En son Amerikan füze sistemleri, benzer amaçlı Rus gelişmeleri ile birlikte düşünülmelidir. Öncelikle HIMARS sistemi akla 9K58 Smerch MLRS'yi getiriyor. Bu tip savaş araçları, 12 mermi 300 mm kalibrelik bir voleybolu ateşleyebilir. Kullanılan mühimmatın cinsine göre 70-90 km menzile kadar hedefler vurulabilmektedir. Çeşitli tipteki savaş başlıkları, farklı mühimmatlarla hem üniter hem de küme olarak hedeflere teslim edilir.
Kompleksin kontrol sisteminin güncellendiği ve yeni mühimmatın oluşturulduğu Tornado-S modernizasyon projesi de uygulanıyor. Roket mermileri, mevcut füzeler seviyesinde savaş niteliklerini korurken 120 km'ye kadar bir menzilde uçabilir.
MLRS M270 MLRS, ATACMS ailesinden bir füze ateşler. Fotoğraf Wikimedoa Commons
M142 HIMARS muharebe aracı, yalnızca çoklu fırlatma roket sistemi olarak değil, aynı zamanda operasyonel-taktik füze sistemi olarak da kullanılabilir. Bu durumda, Tochka-U ve İskender sistemleri kompleksin Rus analogları olarak kabul edilebilir. Füze tipine bağlı olarak, Tochka-U kompleksi 120 km'ye kadar olan mesafelerde ve İskender - 500 km'ye kadar olan hedefleri vurabilir.

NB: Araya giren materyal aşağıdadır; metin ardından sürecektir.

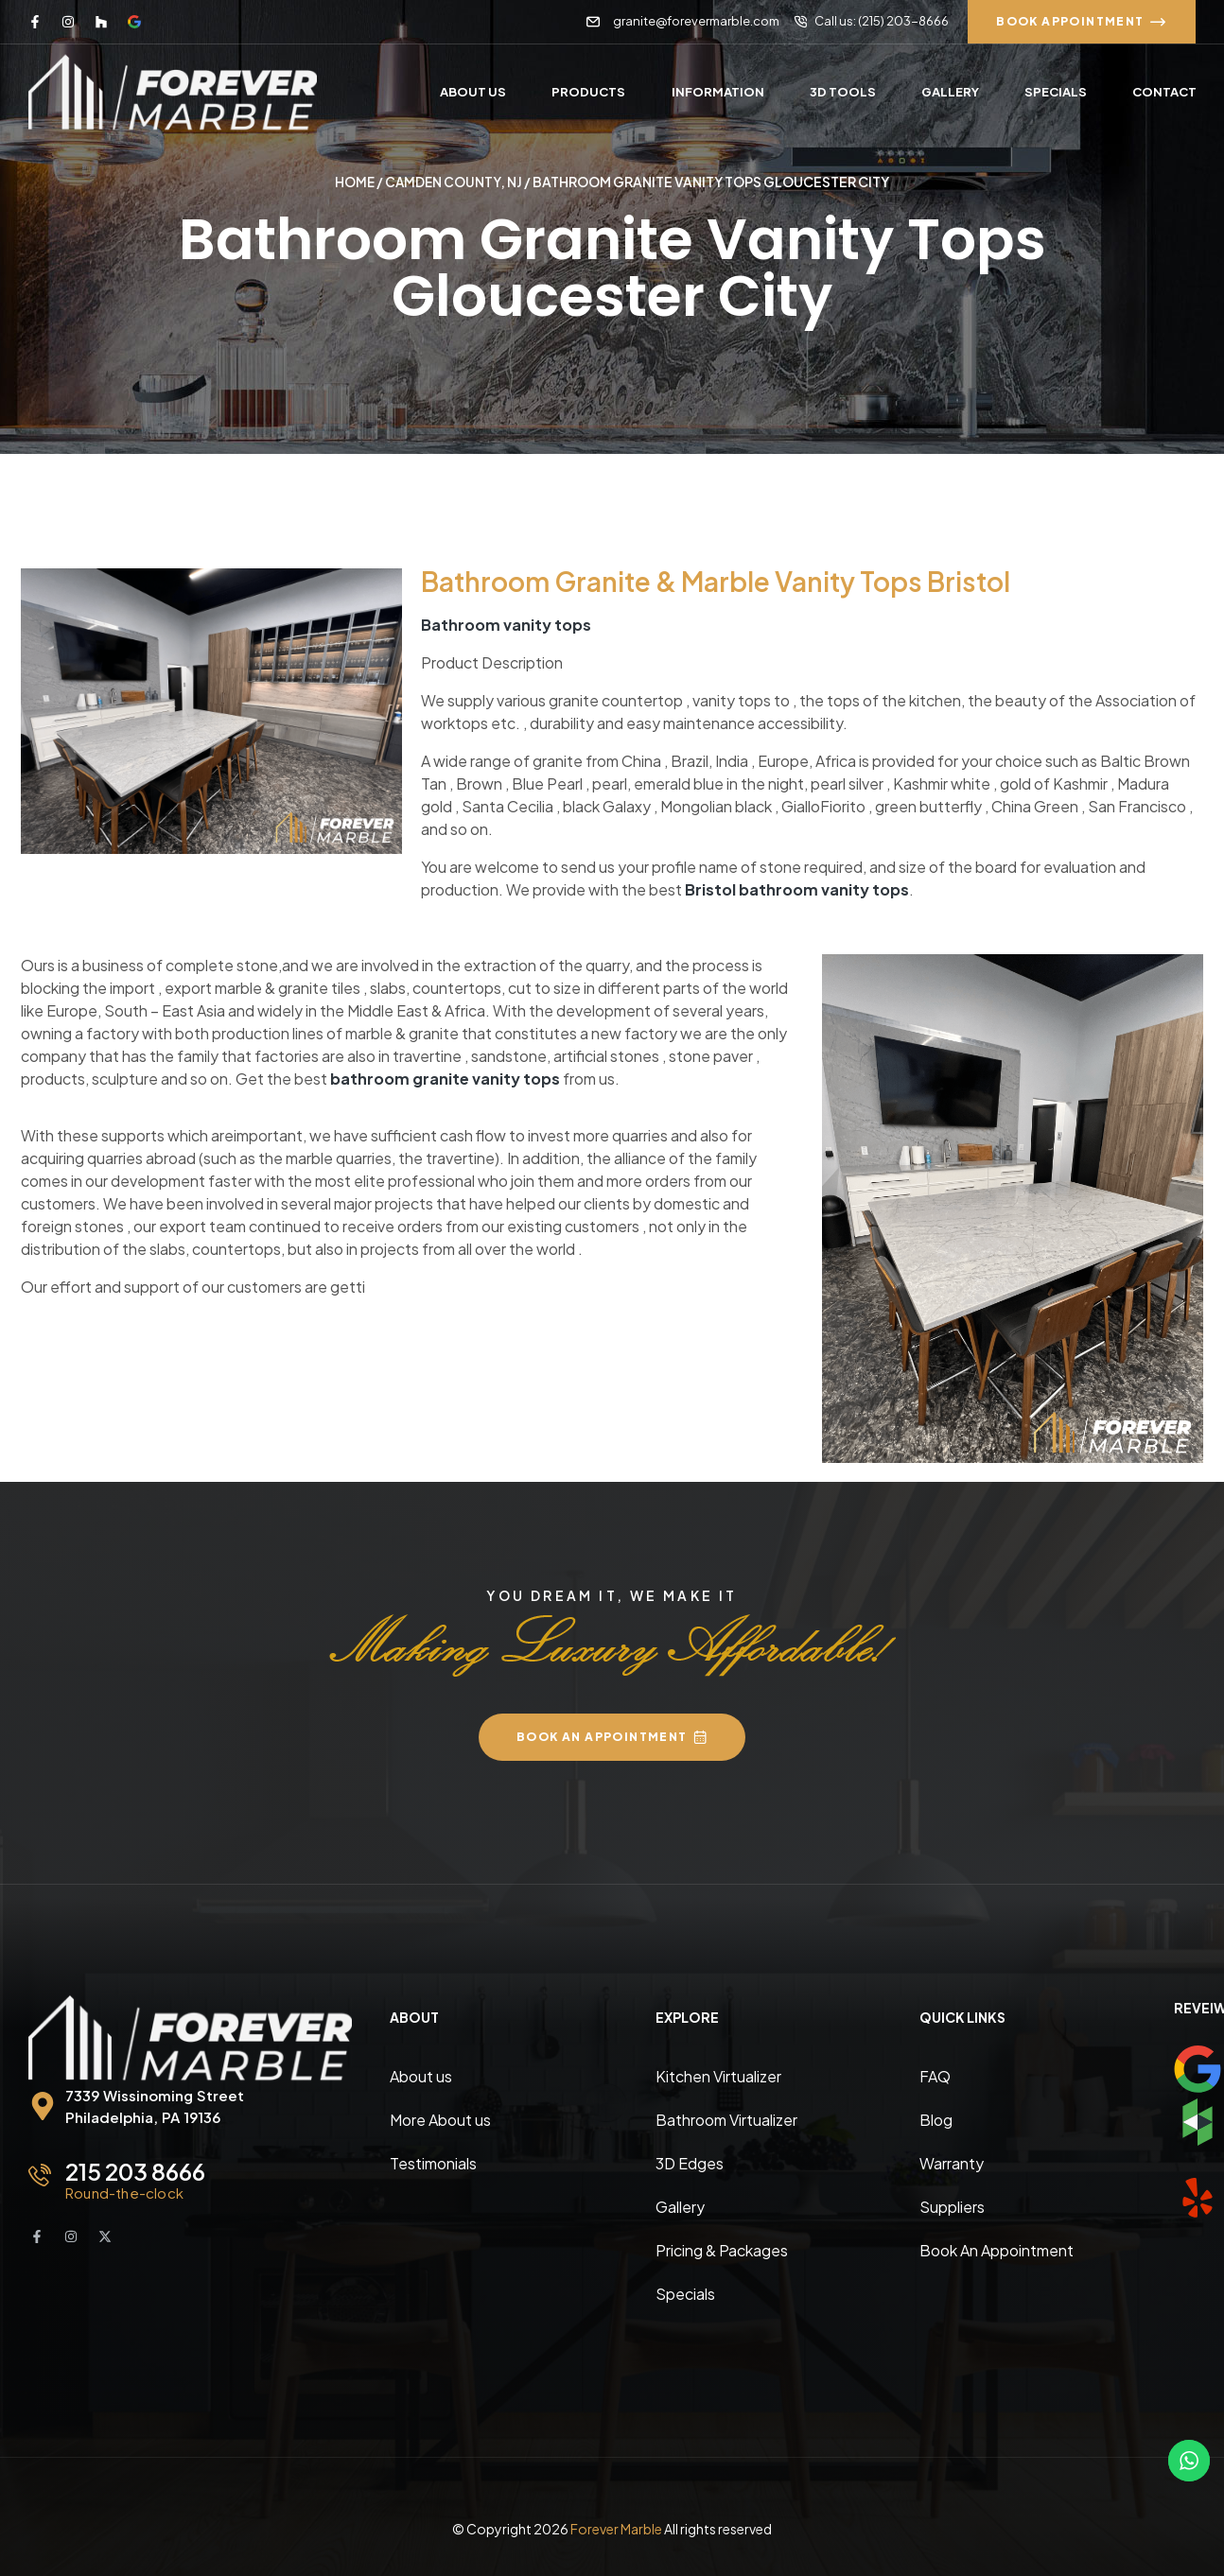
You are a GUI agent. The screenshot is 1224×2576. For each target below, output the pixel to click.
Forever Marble (616, 2527)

Çeşitli füze savaş başlıkları da sunulmaktadır.
M142 HIMARS komplekslerinin Doğu Avrupa'da sürekli olarak konuşlandırılabileceğine dair endişeler dile getirildi. Bu durumda, yeni tehditlere karşı bazı tepkilere ihtiyaç duyulacaktır. Böyle bir cevap için seçeneklerden birinin zaten mevcut olması dikkat çekicidir. Daha önce, yabancı ve yerli kaynaklarda İskender komplekslerinin Kaliningrad bölgesine devri hakkında bilgi ortaya çıktı. Ek olarak, bu tür taşıma görevleri, tatbikatlar sırasında tekrar tekrar uygulandı. Kaliningrad bölgesi de dahil olmak üzere ülkenin batı bölgelerinde bu tür sistemleri konuşlandırarak Doğu Avrupa'nın büyük bir bölümündeki hedefleri yenmek mümkün.
M142 HIMARS füze sistemlerinin özelliklerinin toplamı ve ayrıca sistemlerin karakteristik özellikleri ve mühimmatları, bizi böyle bir tekniği yanıt gerektiren oldukça ciddi bir tehdit olarak düşünmeye zorluyor. Bu tür ekipmanların Baltık'ta kalıp kalmayacağı veya mevcut tatbikatların tamamlanmasından sonra Amerika Birleşik Devletleri'ne geri dönüp dönmeyeceği hala bilinmiyor. Yine de bu tür riskler artık dikkate alınmalı ve uygun planlar yapılmalıdır. Durum nasıl daha da gelişecek - zaman gösterecek.